**Rows showing where targets appear:**
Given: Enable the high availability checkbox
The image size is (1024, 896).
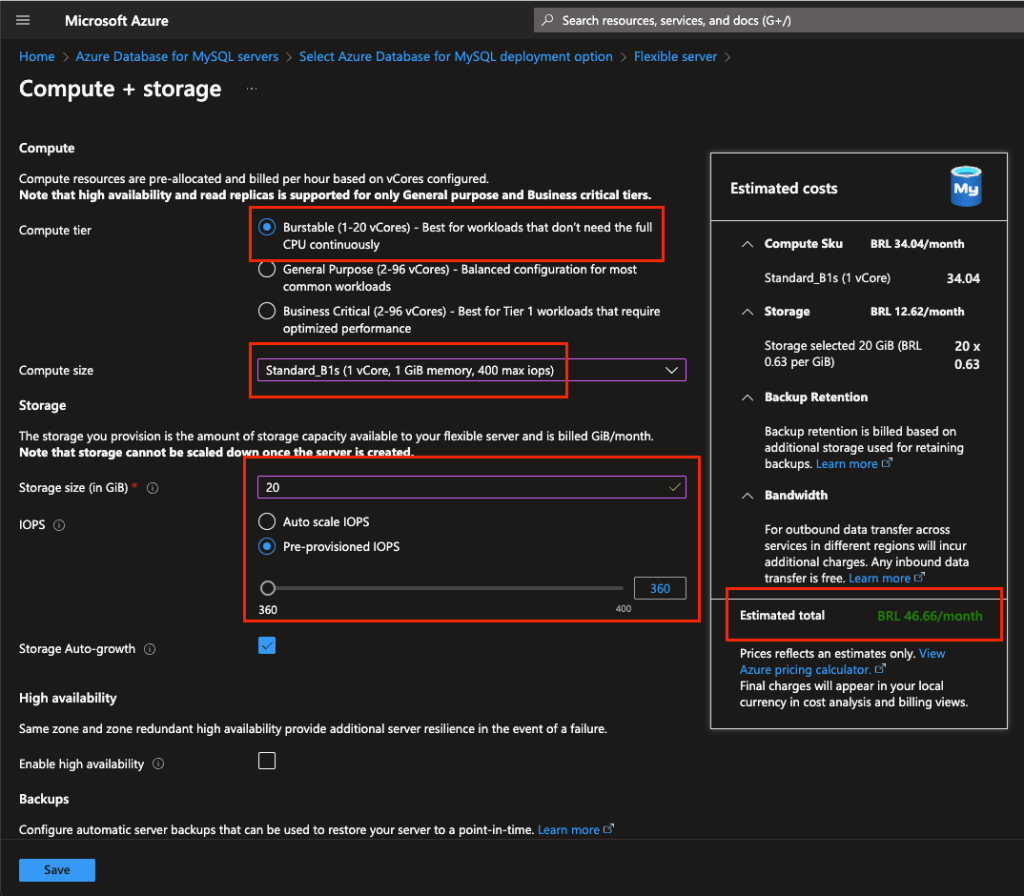Looking at the screenshot, I should (267, 761).
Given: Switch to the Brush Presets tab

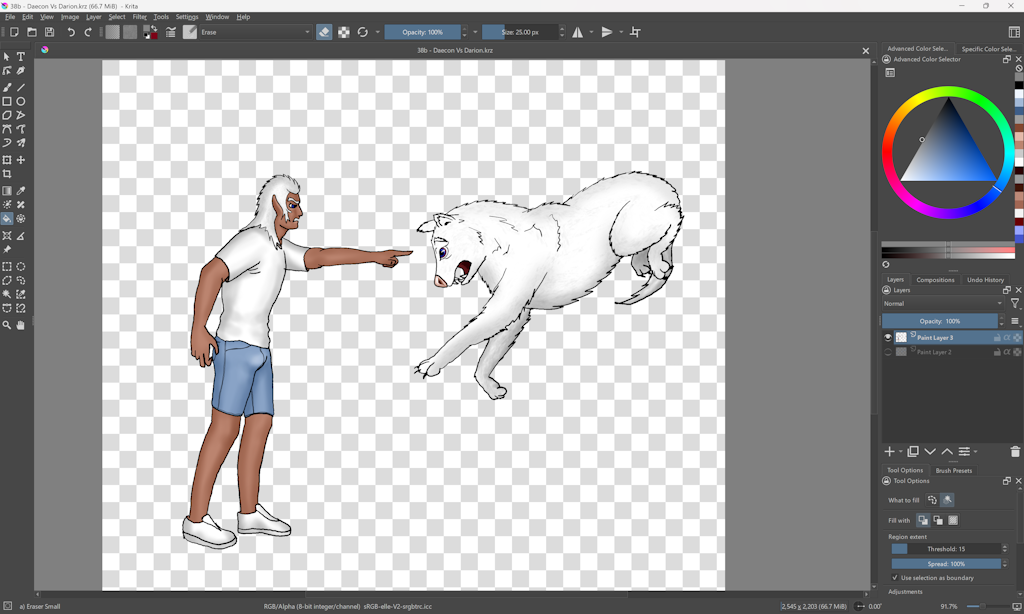Looking at the screenshot, I should (953, 470).
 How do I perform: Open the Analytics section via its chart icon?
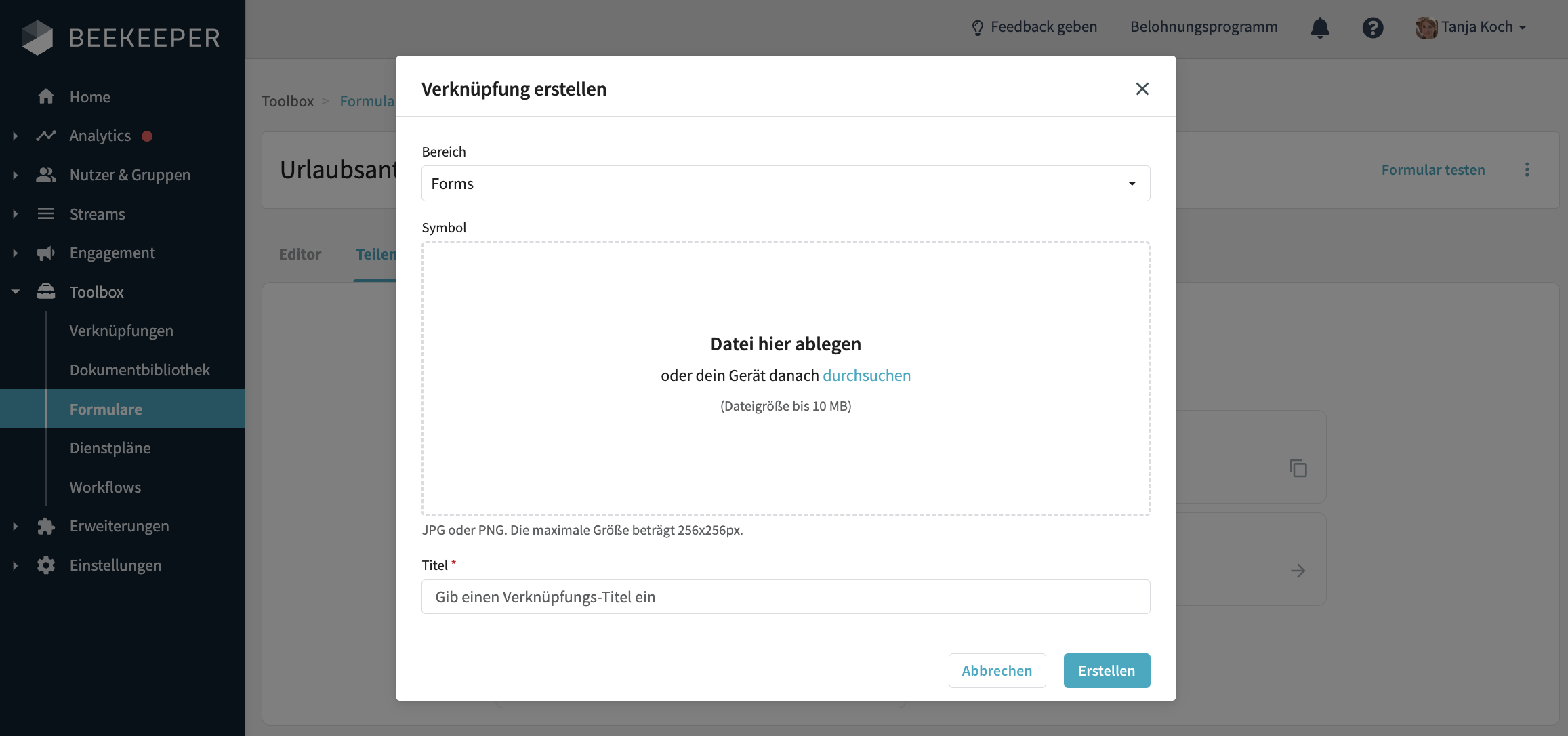point(46,136)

**PROBLEM STATEMENT:**
Copy the data above line for line, omitting the pictures.

**SOLUTION BELOW:**
Given: Enable the high availability checkbox
The image size is (1024, 896).
Looking at the screenshot, I should (267, 761).
Given: Switch to the Brush Presets tab

Looking at the screenshot, I should (953, 470).
 How do I perform: Open the Analytics section via its chart icon?
point(46,136)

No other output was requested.